* _WORK INSTRUCTIONS_
Check every line below, and copy those that include "will".
[Start of Attachment]
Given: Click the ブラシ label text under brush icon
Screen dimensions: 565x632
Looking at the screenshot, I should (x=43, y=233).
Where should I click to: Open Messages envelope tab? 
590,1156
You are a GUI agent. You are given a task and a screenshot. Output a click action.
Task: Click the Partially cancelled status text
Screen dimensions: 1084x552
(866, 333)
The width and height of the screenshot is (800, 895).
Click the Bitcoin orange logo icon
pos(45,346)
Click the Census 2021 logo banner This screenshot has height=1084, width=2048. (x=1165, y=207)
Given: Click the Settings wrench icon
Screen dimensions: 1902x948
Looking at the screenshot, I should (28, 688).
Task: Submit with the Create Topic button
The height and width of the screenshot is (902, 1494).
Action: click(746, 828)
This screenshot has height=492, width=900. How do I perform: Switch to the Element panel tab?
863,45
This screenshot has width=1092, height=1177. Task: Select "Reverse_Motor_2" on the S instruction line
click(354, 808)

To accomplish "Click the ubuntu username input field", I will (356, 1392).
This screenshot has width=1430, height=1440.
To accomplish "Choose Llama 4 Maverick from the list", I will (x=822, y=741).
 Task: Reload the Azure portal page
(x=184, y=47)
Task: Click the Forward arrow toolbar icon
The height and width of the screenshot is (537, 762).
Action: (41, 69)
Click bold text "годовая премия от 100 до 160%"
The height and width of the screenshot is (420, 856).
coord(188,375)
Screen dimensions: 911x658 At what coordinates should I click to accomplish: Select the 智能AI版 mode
[End of Attachment]
* _REPLY TO THE TASK_
To accomplish "Click the ubuntu username input field", I will (356, 1392).
To accomplish "Choose Llama 4 Maverick from the list", I will (x=822, y=741).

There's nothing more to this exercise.